Last week, the Eastman School of Music welcomed distinguished British composer Sir Harrison Birtwistle to Rochester for Musica Nova’s performance of his “Secret Theatre.” Birtwistle is a composer of international acclaim – conductors such as Pierre Boulez and Oliver Knussen have performed his music. In 1986, he received the Grawemeyer Award, and in 1988, a British knighthood. Currently he is the Director of Composition at the Royal Academy of Music in London.

Eastman Professor of Conducting Brad Lubman conducted Musica Nova’s performance of “Secret Theatre” in Kilbourn Hall on Feb. 2. One unique element of this piece is the relationship between the music and its staging. At various points in the music, ensemble members would stand and leave the “continuum” to form the “cantus,” or ensemble, located on the side of the stage. I found myself often listening in relation to who was positioned where.

Lubman said in his notes that proportion is important. “The sense of proportion and dramatic narrative is such that one is taken most effectively from moment to moment with great interest, never realizing quite how the time is passing,” he said.

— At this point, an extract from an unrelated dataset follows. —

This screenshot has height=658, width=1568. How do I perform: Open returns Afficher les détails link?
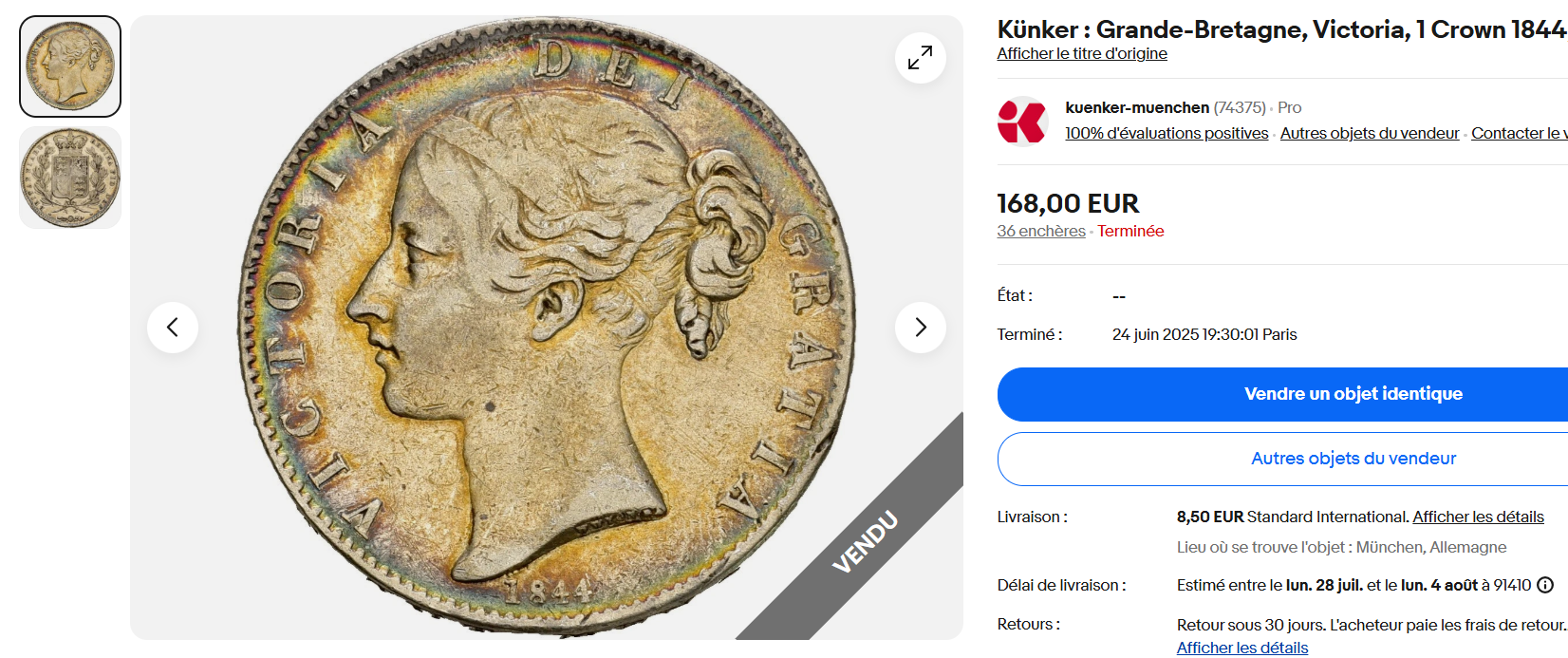1242,648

The staging produced a heightened awareness of these moments and enabled the listener to easily discern each instrument’s role in the musical texture.

The program also featured the world premiere of Lubman’s “String quartet No. 2,” composed in 2004. He used amplified strings and tape playback in this four movement exploration.

Lubman’s music immediately reminded me of Charles Ives’ music because he seemed fond of overlaying diverse elements, and of John Cage’s music because of the philosophical ponderings that inspired the music.

The strings had a simple homophonic part that was contrasted with a heavily distorted tape part with snippets of barely comprehensible words buried in the texture. My personal favorite of the four movements was the third, “my art has no meaning.” The string quartet plays a catchy pop-like tune, with the occasional odd and “unfitting” violin obligado, a repeated motif. The tape part in this movement begins with what sounds like television static.

The concert began in almost total silence. Lauren Radnofsky performed Ligeti’s “Concerto for Violoncello and Orchestra (1996).” The piece begins at a dynamic marking of “pppppppp,” which instructs the player to play extremely softly. Listening for an almost inaudible tone requires a type of listening that is rare in the concert hall – a strained listening that creates mounting tension.

“It’s so quiet I’m going to ask that you don’t breathe,” Lubman said.

Radnofsky might have given a great performance, but it’s hard to say because in this piece the cello rarely rises above the orchestra. As an audience member, it’s hard to know how to respond to a piece where the “soloist” seems barely more than a featured ensemble player.

It is music that breaks with tradition and makes us question basic principles of classical music. Although I barely heard Radnofsky – or perhaps because I barely heard her-I thought her interpretation was very convincing.

In addition to the Feb. 2 concert, the Composition Department hosted a symposium and masterclass with Birtwistle.

Thursday’s symposium was held in an interview format. Eastman Professor of Composition Carlos Sanchez-Gutierrez introduced Birtwistle and asked him questions relating to his music. Birtwistle made some interesting remarks about how other people’s perception of his music influenced his later compositions, but on the whole, he was somewhat vague in his responses to Sanchez-Gutierrez.

On Friday, Eastman student composers were given the opportunity to present a piece to Birtwirstle in the masterclass. He heard and commented on music by graduate student Christopher Brakel, freshman Oliver Hagan, graduate student Vera Ivanova, junior Jonathan Graybill and graduate student Jairo Duarte-Lopez.

Birtwistle prefaced the masterclass by asking what useful comments could be made about students’ music in such brief sessions. Then he went on to provide each student with a helpful critique on the piece they presented.

The Musica Nova concert, as well as the symposium and masterclass, proved to be an enlightening experience. Not to let Birtwistle leave empty-handed, Eastman Professor of Composition Allan Schindler gave Birtwistle Ziploc bags, at the request of Birtwistle’s wife, as a parting gift.